-- begin Excerpted text --

I got the orange set,basiclly because a friend has em an loves em,but the warranty sold me.I had a ryobi for abour three yrs and the charger went up and they wanted more for a charger than a new drill,so I got a new drill,in two yrs the charger went up on it,so I go the skill and it sucks,so now I have the Ridgid,may not last,but at least its covered by a 100% no questions ask warranty.


----------



## Marktrl (Jan 16, 2009)

I have the Ryobi lithium, those batteries last for days. I have the blue Ryobi sawsall, trim saw, chop saw, they all run 5 times as long on the lithium.


----------



## sawduststeve (Jan 11, 2009)

I started with a Dewalt 12V and it got dropped and had to have the planetaries rebuilt. So I got the 18V Makita, this is a powerful drill and you can get a lot of screws run on a charge my son who was installing garage doors told me that the impact drivers were way better. So I purchased the 18V impact driver tool only on Ebay for $69. All I can say is wow!! This impact driver will drive twice as many screws on the same battery as the drill. It also drills faster the only bad thing is it only has the hex drive so drill bits have to be hex shank to run. But I really like it and I don't hardly ever use my drill to drive screws any more.


----------



## Jordy3738 (Jan 12, 2009)

Chordless drills have there place. I am a cabinet professional by trade. We use them for many applications. I like to try cheap tools sometimes but not for industrial work.


----------



## SawDustJack (Nov 6, 2006)

I have the DeWalt 18v XRP NiCds , got when they first came out , years ago , I ran them in the ground , the batteries have finally died , I can get two rebuilt with 50% more power than original , for abt the price of one new battery .. Mine in the drills , which is the cordless tool I use most , just outstanding ..

A few years ago someone gave us a pair of 19.2v Craftsman drills and a sawzall , these babies are the only reason I havent rebuilt the DeWalts , they are awesome , and the sawzall works better and runs smoother than my corded Makita ..

-- end Excerpted text --
-- begin Provided data --

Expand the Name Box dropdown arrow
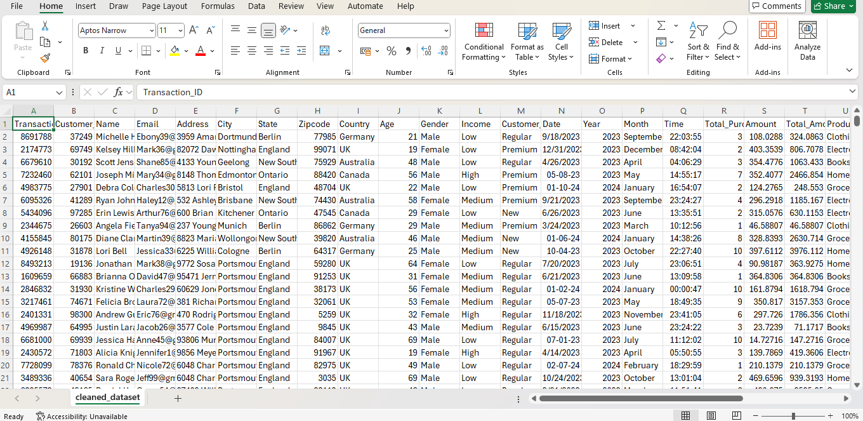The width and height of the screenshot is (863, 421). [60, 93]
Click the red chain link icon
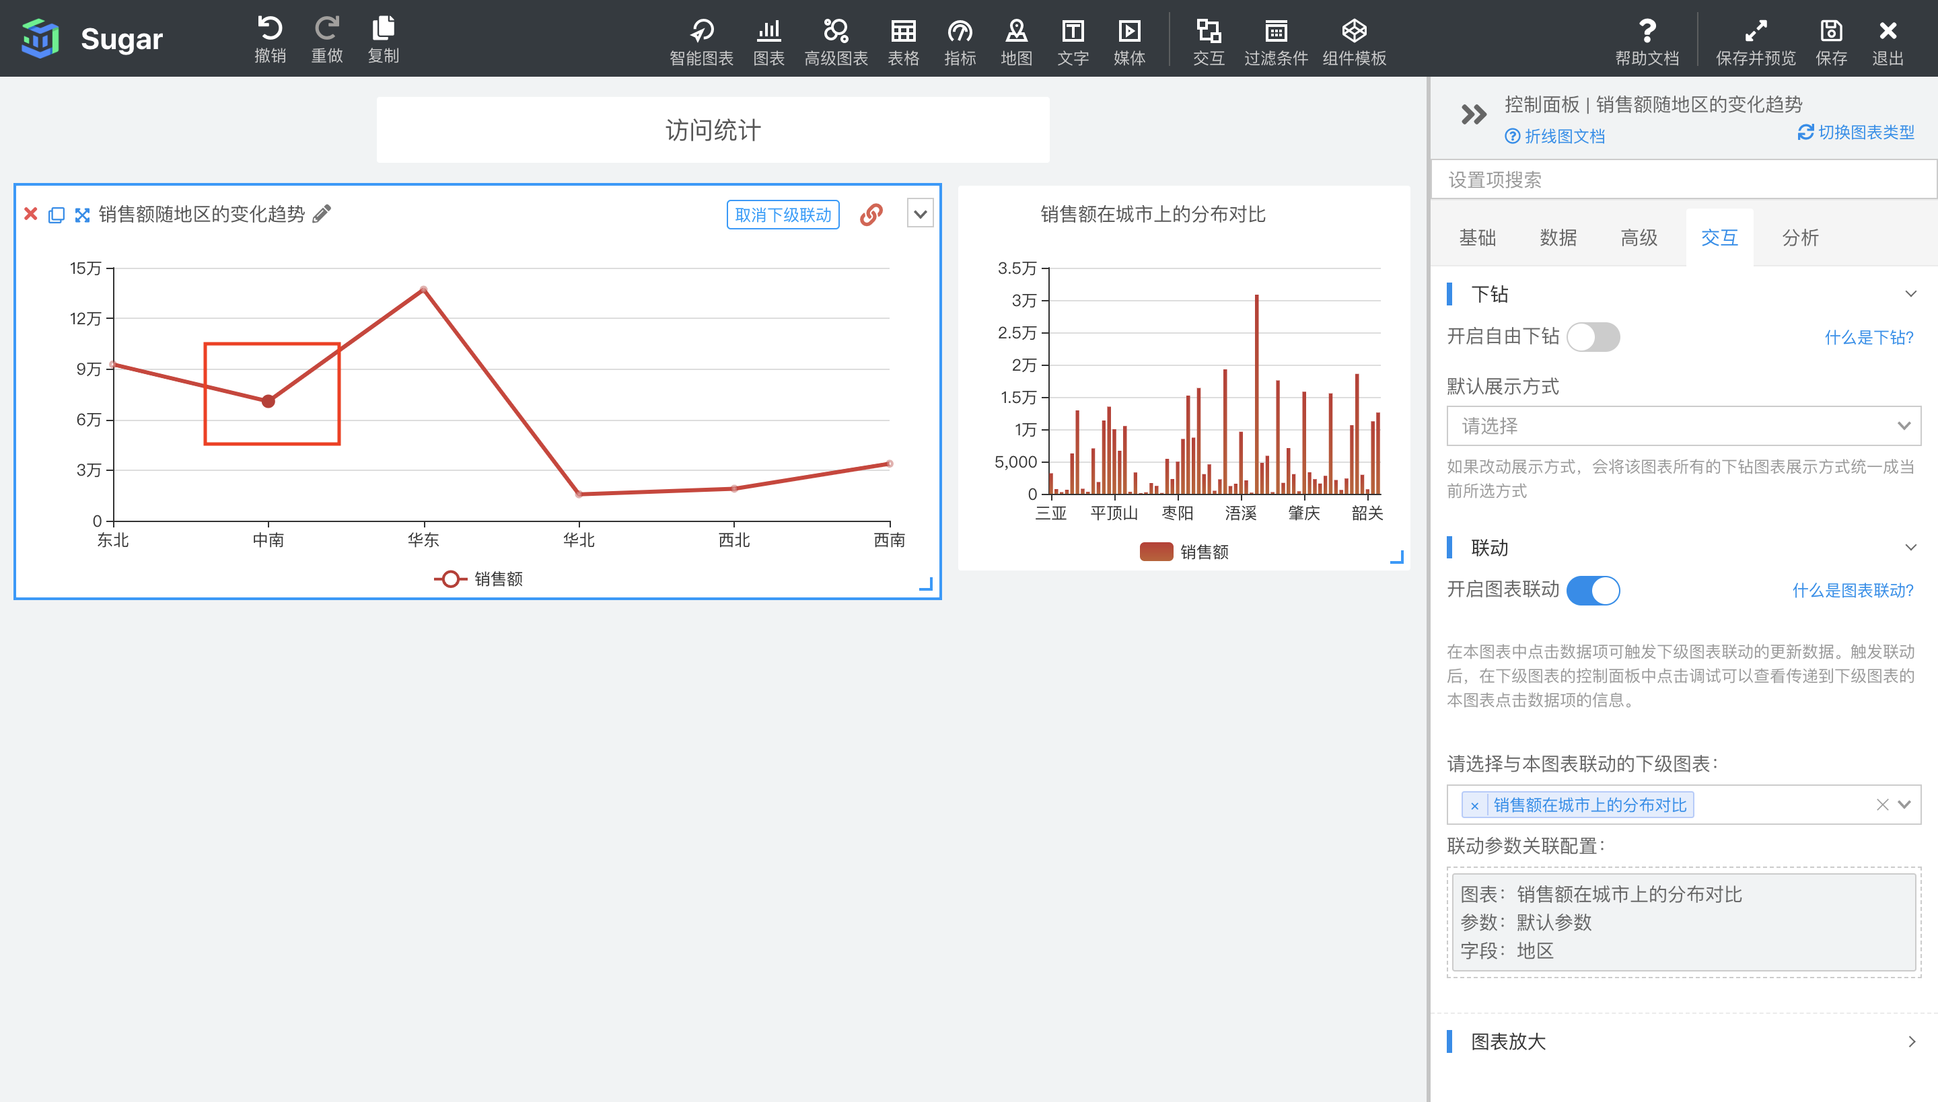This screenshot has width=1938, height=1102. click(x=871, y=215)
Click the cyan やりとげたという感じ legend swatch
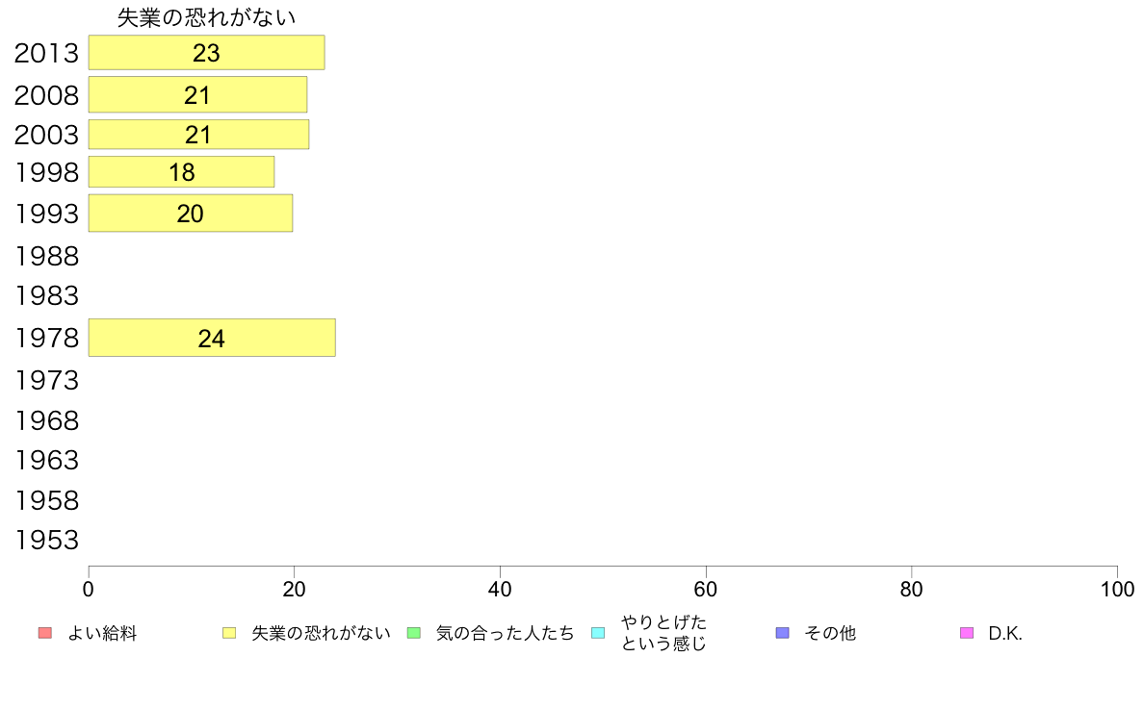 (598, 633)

-- end Provided data --
-- begin Provided data --

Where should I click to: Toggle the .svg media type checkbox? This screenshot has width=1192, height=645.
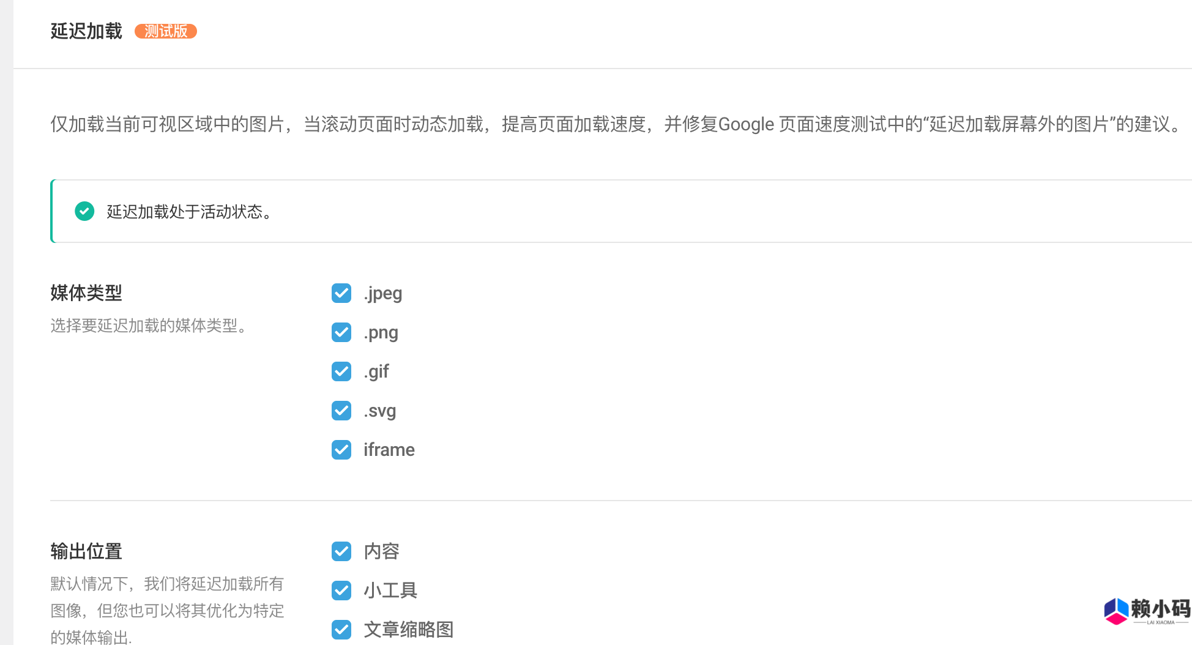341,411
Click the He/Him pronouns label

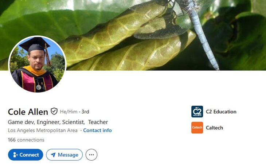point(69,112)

-- end Provided data --

#### Exercise A:
Lay out the stretch of the listing from the line containing "Where should I" through the line containing "point(69,112)" as a JSON list of strings, one string per line with blank lines dropped. Leave the pictures out.
#### Exercise B:
Proceed with the forum thread about cordless drills from the point where it stops.

#### Task response A:
[
  "Where should I click to: Toggle the .svg media type checkbox? This screenshot has width=1192, height=645.",
  "341,411",
  "Click the He/Him pronouns label",
  "point(69,112)"
]

#### Task response B:
----------



## rrbrown (Feb 15, 2009)

My wife works at Sears so I get good deals when available (clearance/closeouts). I have Craftsman 18v,14.4 and 12v drills and the 18v has the flashlight. I purchased the replacement plans on all 3 of them. If it breaks I return it and get another one free. I also have the 18v Dewalt saw and drill and the 12v drill I have had no problem with any of them most are like 2 years old. I did read allot of the reviews on the craftsman drills because like I said my wife works at the sears tool dept. they do have certain models that have problems and I tried to stay away from those.

Something that allot of people don't know is that the craftsman water hoses and some of the shovel rakes ect or all lifetime warranty. They also have a new line of cheaper hand tools I think it's Evolve) that are lifetime warranty. I have a few HF tools mostly heavy duty but I always get the warranty their because they only have a 90 day warranty, pay 3.00 - 15.00 more for a extended warranty is well worth it. it goes by the cost of the item.


----------



## mpm1696 (Jan 22, 2008)

The problem with battery powered tools; is in the charger. There's no way to tell if the batteries needs charging, unless you check yourself with a meter. Even then how long are you going to leave it charging and at how many amps is it charging at. - Even more questions, us "consumers" keep asking and cheap tool manufacturers keep their mouths shut... Why, you ask? Because they keep selling them at good price! And we keep buying them and putting them in the trash after less than a year, potentially ruining our planet within years (if this keeps up).

The best battery powered tools have a charging meter chip, that measures your battery voltage, resistance and amps, while charging. So even if the battery is in the charger it might not be charging, maybe it don't need to or the battery is too hot. Those types of battery power tools are "name brands" that we all know. Do I need to mention them? 

My tips:
1- Don't charge hot batteries, or the battery could reverse polarity, rendering it useless.
2- Get a timer on your charger plug, set it for no more than 3 hours, otherwise it will keep on charging until you take it off the charger.
3- Ni-Cd batteries lose charge when not in use, even faster in cooler environments, we all know that! So we leave them in the charger all the time... referring you to #2
4- Lithium Ion batteries don't lose charge when not in use, and they don't charge when hot, and they're lighter in weight. But they do however stop abruptly when low in charge. The latter is probably the only down side...!
5- In my opinion; Lithium Ion tools are the better choice for the average WEDIY (week-end-do-it-yourselfer). Even after 30 days (a month) it keeps a full charge.

The point here is you get what you pay for man! The cheaper, the lesser...

“When you pay too much, you lose a little money – that is all. When you pay too little, you sometimes lose everything, because the thing you bought is incapable of doing the thing it was bought to do” – John Ruskin 1819-1900

Any replies?

Pete


----------



## SawDustJack (Nov 6, 2006)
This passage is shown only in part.